The results show the higher potential of scenario A in the 2050 and 2070 future climates due to the more relevant role of envelope periodic thermal transmittance (Yie) in the hot season. In the current scenario, the proposed strategy has low energy savings detected (0.6% equal to 5 MWh/year), while in 2050 and 2070, the potential savings could be up to 2.9% (26 MWh/year) and 3.8% (34 MWh/year), respectively. Scenarios B and C show considerable impacts on energy consumption reduction with a similar percentage contribution—about 21% for scenario B and 28% for scenario C—in the three climate scenarios since it is primarily due to the production and self-use of electricity from renewable sources. Indeed, this shift allows for a decreased reliance on energy purchased from the grid. In detail, in the current scenario, the more effective scenario C allows a saving of 238 MWh/year, while in 2050 and 2070 the potential savings could be 246 MWh/year and 249 MWh/year, respectively.

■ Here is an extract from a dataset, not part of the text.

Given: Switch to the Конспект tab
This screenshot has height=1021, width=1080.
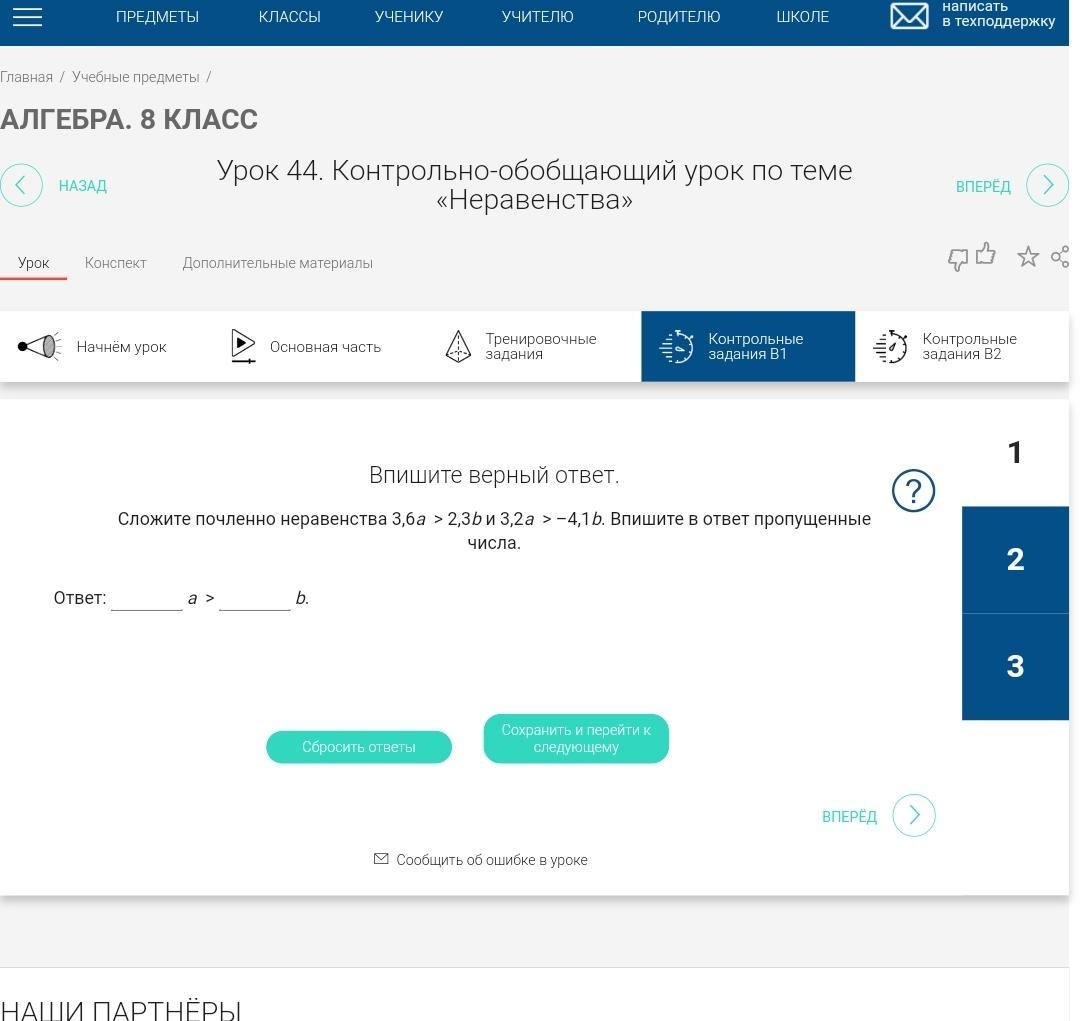Looking at the screenshot, I should click(x=115, y=263).
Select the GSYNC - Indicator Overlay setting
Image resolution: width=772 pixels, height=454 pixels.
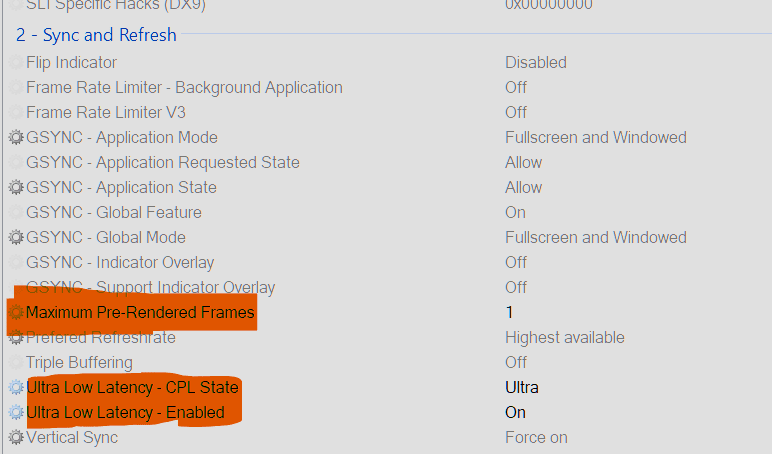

Another noteworthy scenario is D, which focuses on replacing conventional lighting fixtures with more energy-efficient technologies. This strategy yields a significant reduction in energy consumption, estimated at around 11–12% in all of the scenarios, corresponding to about 100 MWh/year. Such improvements in lighting technology play a pivotal role in overall energy conservation efforts in the large-scale food retail trade sector, where lighting has a relevant role and a corresponding non-negligible impact on total energy consumption.

Furthermore, strategy E targets reducing energy consumption associated with heat recovery from the refrigeration cycle to be used for heating, especially during the winter season. Although this strategy results in a noteworthy reduction in heating-related energy consumption (about 20%), it translates to a modest overall consumption decrease of 0.6% (5 MWh/year) in the current climate, due to the minor contribution of heating on the total building electricity consumption in food retail buildings. However, in 2050 and 2070, strategy E could be able to reduce the consumption for space heating by about 40%, achieving a total reduction in electricity consumption of about 2–3%, which is 20–25 MWh/year.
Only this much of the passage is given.